The UN Agenda 2030 and the Global Compact for Migration have all emphasized the need for safe, orderly and regular migration across the globe.
In the wake of a surge in irregular migration from, especially sub-Saharan Africa, the EU and some of its member states have made efforts including migration partnership agreements with some African countries in the quest for better migration management and to address the dangers of irregular migration.
Speaking as a panelist, as part of a roundtable discussion on migration in Africa and Europe at the German Parliament on Wednesday, Dr. Adaawen, who is a German-based Ghanaian expert and international consultant on migration and development, highlighted the fact that migration presented opportunities for many people and was indeed an important aspect of social life in Africa.
He noted that African mobilities were not only characterized by mass displacement and movement of people driven by poverty, violent conflicts and misery as constantly projected by international media and political discussions. But that mobility on the continent was generally characterized by mixed migrations involving both economic migrants and refugees with the drivers being manifold.
While admitting that extra-continental migration African migrants and refugees to the EU and other western countries have been on the increase, he stressed that the majority of migrants and refugees actually reside on the African continent with 4 out of every 5 international migrants often originating from the same region.
Amidst ongoing efforts by the EU and African partners in enhancing better migration management from Africa, Dr. Adaawen was of the view that the seeming externalization of European borders as reflected in migration and border control, and monetary incentives as part of migration partnerships across the continent are counterproductive as they further exacerbate local circumstances that tend to be precursors for irregular migration or immobility.
Whereas the orientation at the continental level is towards a common passport and free movement as part of the AU’s agenda 2063, the EU’s cooperation with the 5 priority countries as part of the migration partnership framework seemed to place more emphasis on migration control, return, re-admission and re-integration.

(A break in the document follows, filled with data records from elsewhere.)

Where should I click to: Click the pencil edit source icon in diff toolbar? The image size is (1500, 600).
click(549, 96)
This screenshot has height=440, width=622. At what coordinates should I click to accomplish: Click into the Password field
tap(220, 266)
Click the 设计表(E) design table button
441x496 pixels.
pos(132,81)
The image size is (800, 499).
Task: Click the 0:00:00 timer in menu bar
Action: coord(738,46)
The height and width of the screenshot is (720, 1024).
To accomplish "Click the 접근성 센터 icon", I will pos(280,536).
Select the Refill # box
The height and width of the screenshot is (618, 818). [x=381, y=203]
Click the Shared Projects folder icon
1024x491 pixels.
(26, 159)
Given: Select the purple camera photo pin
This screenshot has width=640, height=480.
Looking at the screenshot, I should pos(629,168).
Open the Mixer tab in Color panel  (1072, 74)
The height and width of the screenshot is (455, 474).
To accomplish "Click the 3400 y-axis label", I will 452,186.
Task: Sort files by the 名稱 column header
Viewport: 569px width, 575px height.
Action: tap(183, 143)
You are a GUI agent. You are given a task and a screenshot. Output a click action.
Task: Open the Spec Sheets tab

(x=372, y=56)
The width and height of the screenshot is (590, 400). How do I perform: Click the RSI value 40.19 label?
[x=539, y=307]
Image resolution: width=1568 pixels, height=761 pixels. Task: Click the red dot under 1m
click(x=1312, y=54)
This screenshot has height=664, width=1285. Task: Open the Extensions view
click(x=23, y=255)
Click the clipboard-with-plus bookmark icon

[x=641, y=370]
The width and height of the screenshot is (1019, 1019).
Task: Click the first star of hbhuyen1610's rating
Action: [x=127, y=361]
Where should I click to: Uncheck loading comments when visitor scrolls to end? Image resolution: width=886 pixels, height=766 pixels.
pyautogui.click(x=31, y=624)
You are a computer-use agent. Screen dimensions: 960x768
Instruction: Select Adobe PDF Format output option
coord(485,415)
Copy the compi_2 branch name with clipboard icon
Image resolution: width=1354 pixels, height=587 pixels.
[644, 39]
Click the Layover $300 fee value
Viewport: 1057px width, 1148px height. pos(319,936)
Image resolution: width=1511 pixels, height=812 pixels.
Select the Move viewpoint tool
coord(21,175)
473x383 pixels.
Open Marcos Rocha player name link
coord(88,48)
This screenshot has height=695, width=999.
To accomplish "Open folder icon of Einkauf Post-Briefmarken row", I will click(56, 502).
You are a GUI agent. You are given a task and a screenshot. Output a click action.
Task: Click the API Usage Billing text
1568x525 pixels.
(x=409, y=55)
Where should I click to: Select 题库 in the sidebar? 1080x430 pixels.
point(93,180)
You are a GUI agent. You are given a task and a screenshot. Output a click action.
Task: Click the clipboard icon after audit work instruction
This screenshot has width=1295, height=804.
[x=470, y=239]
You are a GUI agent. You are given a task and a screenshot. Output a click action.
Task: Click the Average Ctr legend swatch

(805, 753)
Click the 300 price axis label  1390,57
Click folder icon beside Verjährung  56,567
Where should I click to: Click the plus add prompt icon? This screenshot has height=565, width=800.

However, in noting that migration was mutually beneficial to both African and EU countries, he called for a more flexible visa regime to facilitate circular migration, as well as access to EU labour or job markets, and more study and vocational training opportunities for Africa immigrants.
In sharing similar observations as a co-panelist, Dr. Steffen Angenendt, who is the head of the research division and migration expert at the German Institute for International and Security Affairs in Berlin, presented some statistics to dispel misrepresentations that African immigration into the EU was on the high but that intra-continental mobility was rather pronounced. He emphasized that migration and development were inexorably interlinked.
As such, more favorable economic partnerships and strategic investment in African countries as part of development cooperation would stimulate economic growth and more employment opportunities in addressing chronic youth unemployment in Africa. With the new German immigration law on the immigration of skilled migrants from countries outside of the EU, he noted that it would be a win-win for both African countries and Germany.
In line with this, Dr. Adaawen argued that the “Triple Win” program of GIZ on the recruitment of nurses from Serbia, Bosnia-Herzogovinia, the Philipines and Tunisia could, for example, could be extended to African countries like Ghana where the government and health sector was finding it difficult to absorb the teeming qualified nurses that were constantly being churned out every year. This could be systematically designed through development cooperation to be a win-win arrangement while also promoting circular migration and the overall resolve for safe, orderly and regular migration for sustainable development.